2.1 Testing nonstationarity

To estimate SLR in specific locations over time we use statistical tests for non-stationarity. A time series is non-stationary when its sample moments depend on when the data are measured. Trending variables must be non-stationary because their means vary over time. Therefore, if a time series, such as sea level, happens to be stationary it cannot have a trend by definition. This insight serves as our methodological basis for testing hypotheses about sea level rise.

Let \(Y_{jt}\) denote the sea level record of tide gauge \(j\) in time period \(t\) when the number of observations is denoted by \(T_{j}\). Dickey and Fuller (1979) suggested the “augmented Dickey-Fuller” test (ADF) for stationarity1 (dropping \(j\) for convenience):
$$\begin{aligned} \Delta Y_{t}= \alpha + \gamma t + \beta Y_{t-1} + \sum _{i=1}^{p} \lambda _{i} \Delta Y_{t-i} + e_{t} \end{aligned}$$
(1)
where \(e_{t}\) is assumed to be identically and independently distributed (iid) with variance \(\sigma ^{2}\), and \(p\) is chosen so that \(e_{t}\) is iid. There are three main cases.

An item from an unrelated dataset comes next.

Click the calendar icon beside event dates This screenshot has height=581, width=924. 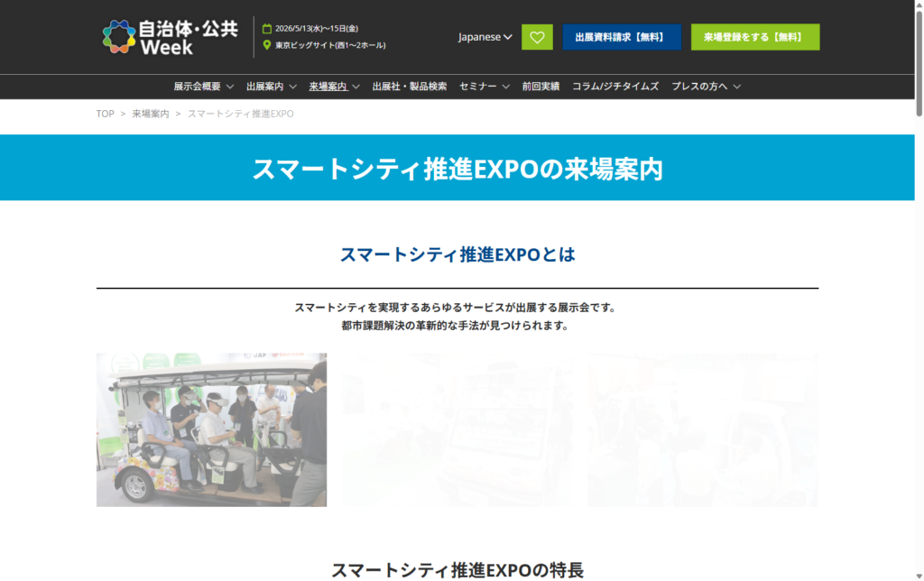[267, 29]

Case 1: If \(\upbeta < 0, Y_{t}\) is trend stationary; it has a deterministic time trend equal to \(\upgamma /{\upbeta }\).

Case 2: If \(\upbeta = \upgamma = 0, Y_{t}\) is difference stationary; it has a stochastic time trend equal to \(\upalpha \).

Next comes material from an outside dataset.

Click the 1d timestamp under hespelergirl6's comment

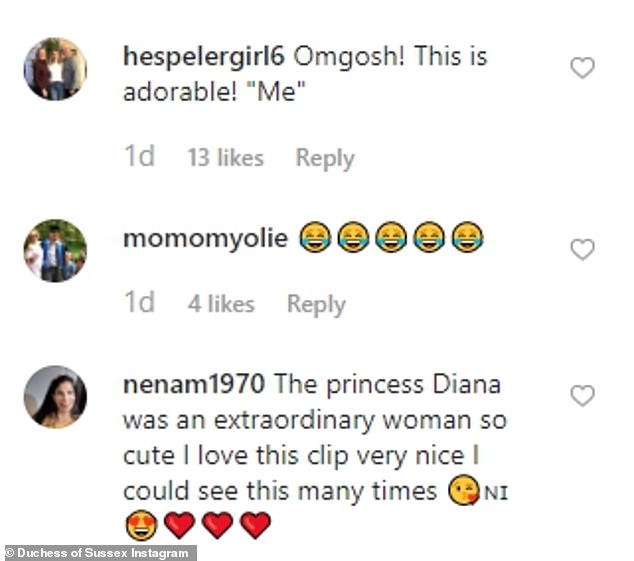click(x=138, y=158)
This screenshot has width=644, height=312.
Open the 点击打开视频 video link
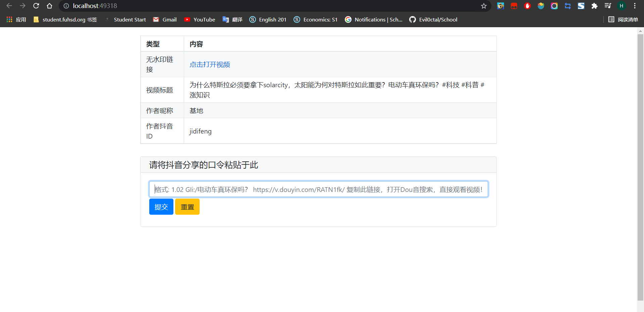pyautogui.click(x=210, y=64)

Case 3: If \(\upalpha = \upgamma = \upbeta = 0, Y_{t}\) is nonstationary but has no trend because it is a random walk.

Case 4: If \(\upbeta < 0\) and \(\upgamma = 0, Y_{t}\) is stationary; it is stable and mean-reverts to \(-\upalpha /{\upbeta }\).

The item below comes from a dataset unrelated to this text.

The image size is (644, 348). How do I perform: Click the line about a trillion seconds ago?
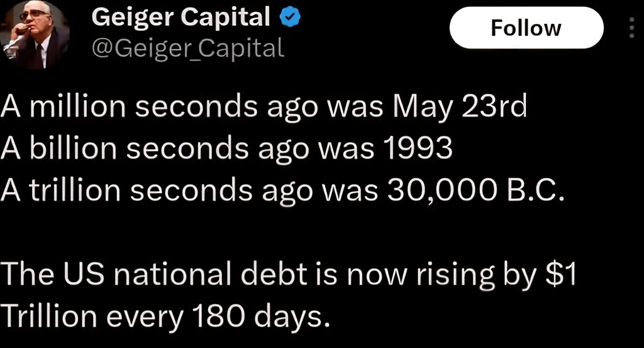(282, 191)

Dickey and Fuller have calculated critical values for testing these cases. The ADF statistic is the OLS estimate of \(\upbeta \) divided by its standard deviation. This looks like a t-statistic but it does not have a t-distribution under the null hypothesis. In fact the critical value (p = 0.05) of ADF when there are 100 observations is \(-2.89\) rather than \(-1.96\) as suggested by the conventional t-statistic for Case 4 and it is \(-3.43\) in Case 1. If the ADF statistic is larger (less negative) than these critical values, the null hypothesis is rejected. For example, in Case 4 the null hypothesis of nonstationarity cannot be rejected if ADF \(> -2.89.\) In summary, the null hypothesis in ADF tests is that the data are nonstationary.

If time series for sea levels at tide gauge \(j\) can be classified as Cases 3 and 4 they have neither deterministic nor stochastic time trends. Sea level is neither rising nor falling; it is stable. We use the ADF statistic to classify tide gauges in terms of these four basic cases. Further variants allow for quadratic or higher order deterministic or stochastic trends. Allowing a quadratic deterministic trend would involve specifying \(t^{2}\) in Eq. (1). In the stochastic case a quadratic trend would involve specifying \({\varDelta }^{2}Y_{t}\) as the dependent variables in Eq. (1). Alternatively, both types of trend may be present.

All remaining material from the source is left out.